Twice a year, a small group of curious and hard working friends gather to fire my wood fired kiln for three days, round the clock. It’s a holiday, retreat, vision quest, sacrament, ritual, work party…and quintessential process in the life of a wood firing ceramist. We build these kilns that we can’t fire alone, and then we create a different kind of vessel. Not a soup bowl or tea pitcher, but the more abstract and slippery container of community: the kiln firing crew.
Ursula Le Guin’s essay “The Carrier Bag Theory of Fiction” has been on my mind lately. In it, she describes the difference between the story of the hero (with a knife, sword, long spikey thing of choice) who tells the exciting story of winning, and the story of the container (gathering, holding, sharing) that tells the story of living.
“If it is a human thing to do to put something you want, because it’s useful, edible, or beautiful, into a bag, or a basket, or a bit of rolled bark or leaf, or a net woven of your own hair, or what have you, and then take it home with you, home being another, larger kind of pouch or bag, a container for people, and then later on you take it out and eat it or share it or store it up for winter in a solider container or put it in the medicine bundle or the shrine or the museum, the holy place, the area that contains what is sacred, and then next day you probably do much the same again–if to do that is human, if that’s what it takes, then I am a human being after all. Fully, freely, gladly, for the first time.” -Le Guin
Wood firing is a creative act in so many ways, and no aspect is more abstract than the creating of this vessel, this firing weekend, that holds all of the participants within, allowing for their moods and preferences, strengths and weaknesses, to be. We all show up as we are, get to know each other a bit deeper, cherish each other and the process, take care of ourselves and each other, live in rhythm of food and sleep, finish with a flourish, close the gate behind us, and go back to our daily being. Definitely a ‘carrier bag’ experience.

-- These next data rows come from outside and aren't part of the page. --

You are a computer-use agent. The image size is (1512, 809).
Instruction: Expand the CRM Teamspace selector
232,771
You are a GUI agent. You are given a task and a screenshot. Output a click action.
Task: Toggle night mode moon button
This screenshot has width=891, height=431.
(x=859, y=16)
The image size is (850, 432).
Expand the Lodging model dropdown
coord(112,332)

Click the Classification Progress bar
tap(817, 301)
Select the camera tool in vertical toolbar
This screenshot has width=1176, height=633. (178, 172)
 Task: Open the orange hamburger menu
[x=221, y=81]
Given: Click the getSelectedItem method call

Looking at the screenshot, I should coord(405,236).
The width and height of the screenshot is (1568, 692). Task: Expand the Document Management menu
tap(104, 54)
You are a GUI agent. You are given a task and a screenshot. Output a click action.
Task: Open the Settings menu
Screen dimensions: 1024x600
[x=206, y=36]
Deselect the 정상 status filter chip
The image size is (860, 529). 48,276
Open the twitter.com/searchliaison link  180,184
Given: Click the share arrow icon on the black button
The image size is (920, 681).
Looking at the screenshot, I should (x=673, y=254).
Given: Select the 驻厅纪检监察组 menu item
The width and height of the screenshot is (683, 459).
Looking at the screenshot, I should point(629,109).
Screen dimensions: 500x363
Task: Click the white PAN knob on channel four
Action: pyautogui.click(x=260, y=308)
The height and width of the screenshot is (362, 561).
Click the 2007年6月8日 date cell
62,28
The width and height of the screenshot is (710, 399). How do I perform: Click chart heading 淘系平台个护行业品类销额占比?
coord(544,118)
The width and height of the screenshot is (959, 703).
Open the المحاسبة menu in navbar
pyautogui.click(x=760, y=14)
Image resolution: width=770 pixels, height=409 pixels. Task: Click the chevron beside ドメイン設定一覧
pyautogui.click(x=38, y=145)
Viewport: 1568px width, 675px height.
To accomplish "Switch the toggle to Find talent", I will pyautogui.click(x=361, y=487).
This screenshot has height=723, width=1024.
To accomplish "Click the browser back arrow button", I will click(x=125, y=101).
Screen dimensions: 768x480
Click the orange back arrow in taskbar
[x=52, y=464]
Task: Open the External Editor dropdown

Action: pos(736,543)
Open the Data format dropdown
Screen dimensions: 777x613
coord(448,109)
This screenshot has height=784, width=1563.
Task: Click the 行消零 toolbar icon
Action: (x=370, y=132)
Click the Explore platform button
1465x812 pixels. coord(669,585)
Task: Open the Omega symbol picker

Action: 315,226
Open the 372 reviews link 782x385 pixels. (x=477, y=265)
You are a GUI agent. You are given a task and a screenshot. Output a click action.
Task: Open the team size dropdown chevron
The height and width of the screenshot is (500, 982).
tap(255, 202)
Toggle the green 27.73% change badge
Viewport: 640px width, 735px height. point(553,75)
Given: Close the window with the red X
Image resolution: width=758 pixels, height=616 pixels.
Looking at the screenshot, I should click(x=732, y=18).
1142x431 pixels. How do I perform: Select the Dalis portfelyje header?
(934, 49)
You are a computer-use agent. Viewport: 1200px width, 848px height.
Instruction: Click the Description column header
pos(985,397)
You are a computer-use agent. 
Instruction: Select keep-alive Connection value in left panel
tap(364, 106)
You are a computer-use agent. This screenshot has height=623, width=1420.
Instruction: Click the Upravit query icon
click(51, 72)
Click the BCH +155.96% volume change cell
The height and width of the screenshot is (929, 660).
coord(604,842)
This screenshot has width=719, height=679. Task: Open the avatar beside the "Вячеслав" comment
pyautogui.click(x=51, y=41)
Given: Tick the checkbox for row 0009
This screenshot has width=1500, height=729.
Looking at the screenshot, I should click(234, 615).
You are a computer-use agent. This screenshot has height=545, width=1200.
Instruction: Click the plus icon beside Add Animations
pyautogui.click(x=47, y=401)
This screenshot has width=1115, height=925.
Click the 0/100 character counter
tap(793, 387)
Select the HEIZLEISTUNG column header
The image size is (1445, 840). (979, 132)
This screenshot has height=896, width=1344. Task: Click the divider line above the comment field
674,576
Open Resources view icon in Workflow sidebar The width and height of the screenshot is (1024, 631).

As the kiln cools, rain falls, Nina Simone sings her things in my ear, my thoughts meander around the significance of creating this community vessel of a firing experience. It’s an art form, an honor, and a continually evolving experience that I could never do by myself. Thank you to the crew of October 2017 for filling the vessel, and all of the crews that I have had the honor and privilege to create the vessel with in the past. May there be many more.